There are ways to switch up your injections so that the optimal youthful effect will last longer overall. With your doctor’s advice, you can choose to inject in different areas of your face.

For instance, if you normally get your crow’s feet injected, you can try injections in your forehead or jowls instead to relax different facial muscles.

It’s important to keep in mind, though, that the botox will break down faster in the larger facial muscles which move a lot more. This means in the smaller facial muscles, the effect of the botox that’s injected will last longer.

Of course, this treatment method will require more visits to your practitioner but will prolong the life of your injections as all areas of the face can be affected.

And it also has the potential of stopping future wrinkles from forming, because having different facial muscles inactivated will prevent lines from either getting worse or not materializing at all.


What Not to Do

There are a few important things to consider before you decide to have botox treatment. For starters, if you’re planning on going on a vacation, visiting the beach, or a tanning booth, then do it either before or not until at least two weeks after you have your botox injections.

Having a dip in a hot tub or a session at a sauna will also be a no-no for the first two weeks.

Why?

Because for starters, it can take up to two weeks for the full effects of your treatment to be seen. Most importantly, though, heat causes your heart to beat faster and your blood to flow more.

This means you’re more prone to sweat, which can make the botox wear off faster.

So intense strenuous exercise should also be avoided, while you should also steer clear of having facials, massaging, electrolysis or waxing.

Besides the heat avoidance, if you’ve experienced a trauma to your face or neck, then doctors advise you don’t get botox injections for at least six months after the event.

This is because your body needs time to recover from a traumatic incident or accident, and if your face is cut or wounded, the scar tissue needs time to settle first.

Finally, if you are breastfeeding or even considering getting pregnant, talk to your doctor about it. The doctor will probably suggest that you have your last injection before you conceive.

Botox is a bacterial toxin, so possible side effects that could affect both you and your baby should be considered.


What Botox Can’t Do

High expectations can lead to huge disappointment, so you need to take a practical approach about what exactly botox can and can’t do. Your practitioner should be able to explain to you why botox won’t produce miracles.

For instance, yes it will help to smooth out fine wrinkles when administered properly.

What botox won’t do, however, is turn back the clock.

So while you can definitely expect noticeable improvement, you will not look 10 years younger. It just won’t happen.

Unless, of course, you find an unscrupulous doctor who will over-inject until you end up looking like a new Instagram filter.

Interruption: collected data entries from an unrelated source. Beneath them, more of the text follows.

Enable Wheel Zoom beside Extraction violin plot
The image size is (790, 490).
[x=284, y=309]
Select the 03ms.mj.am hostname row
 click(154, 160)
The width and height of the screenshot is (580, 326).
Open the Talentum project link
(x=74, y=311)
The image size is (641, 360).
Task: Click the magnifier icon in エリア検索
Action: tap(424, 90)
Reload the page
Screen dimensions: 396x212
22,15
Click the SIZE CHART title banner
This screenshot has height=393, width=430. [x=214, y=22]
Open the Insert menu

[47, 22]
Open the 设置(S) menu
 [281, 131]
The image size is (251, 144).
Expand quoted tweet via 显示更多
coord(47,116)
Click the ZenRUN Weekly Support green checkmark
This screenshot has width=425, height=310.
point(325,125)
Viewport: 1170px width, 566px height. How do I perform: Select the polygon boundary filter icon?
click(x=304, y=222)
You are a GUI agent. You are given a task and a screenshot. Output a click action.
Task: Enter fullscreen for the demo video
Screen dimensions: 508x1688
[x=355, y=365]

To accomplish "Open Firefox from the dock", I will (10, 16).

So, if you want your botox treatments to enhance your appearance, you need to be realistic about what it can do and only get injected by an experienced doctor or esthetician who you trust.


What About Fillers?

Dermal fillers, although they are also injected into the face, act completely different from Botox. These injectables can treat fine lines like botox does, but they are used to actually fill the lines, not relax the underlying muscle.

Dermal fillers can also fill out or plump up areas like the lips and cheeks.

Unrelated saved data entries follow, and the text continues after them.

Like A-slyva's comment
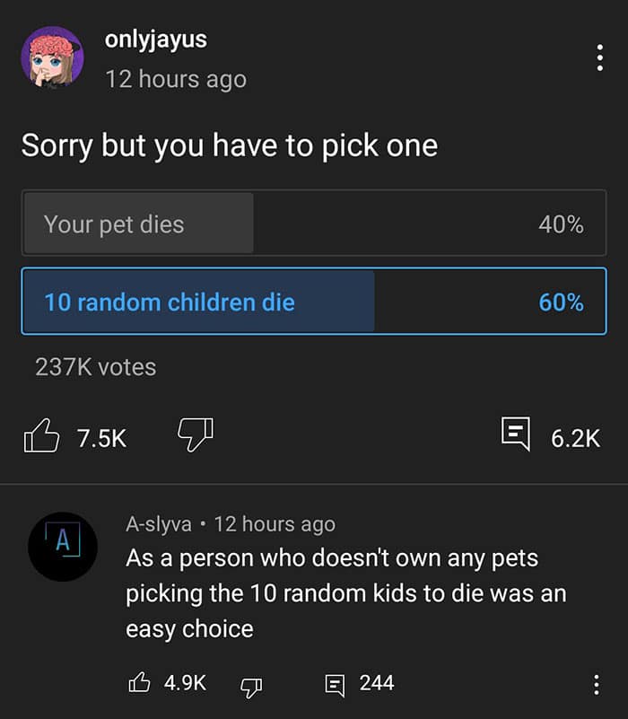coord(139,683)
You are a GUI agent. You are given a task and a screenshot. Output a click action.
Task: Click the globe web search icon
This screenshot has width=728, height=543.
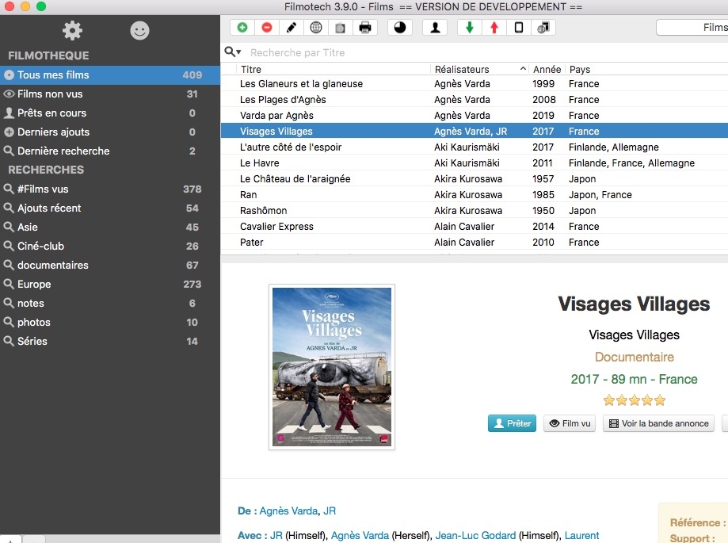pyautogui.click(x=316, y=28)
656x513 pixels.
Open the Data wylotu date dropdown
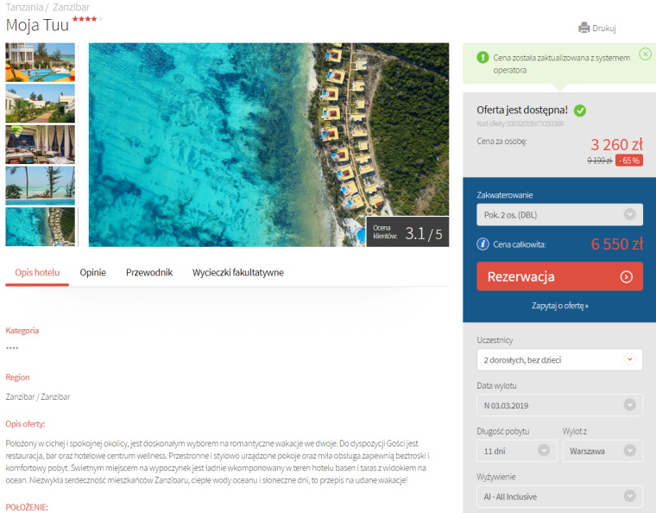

Fillers come in different guises, from the more natural collagen to more synthetic man-made materials.

The length of time collagen fillers work is about four months, while man-made options, like polymethylmethacrylate beads, can create a permanent filled effect.

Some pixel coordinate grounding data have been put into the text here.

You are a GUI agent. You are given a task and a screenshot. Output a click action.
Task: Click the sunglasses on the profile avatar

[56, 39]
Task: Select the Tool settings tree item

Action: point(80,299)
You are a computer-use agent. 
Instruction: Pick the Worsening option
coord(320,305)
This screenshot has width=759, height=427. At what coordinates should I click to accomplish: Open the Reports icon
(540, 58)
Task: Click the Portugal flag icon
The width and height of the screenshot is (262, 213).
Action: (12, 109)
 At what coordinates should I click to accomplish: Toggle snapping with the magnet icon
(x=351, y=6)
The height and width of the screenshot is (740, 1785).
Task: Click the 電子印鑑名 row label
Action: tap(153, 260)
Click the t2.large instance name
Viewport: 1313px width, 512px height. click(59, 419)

Therefore, some fillers have the potential of lasting much longer than botox injections.

However, this doesn’t come without risks.

Although dermal fillers can produce results that will last longer, they are associated with more side effects. A large part of this has to do with the fact that there is a lot of unregulated use with fillers, which aren’t always administered by registered healthcare professions.

Temporary numbness, long-term swelling, itching, and allergic reactions to the filler can be issues.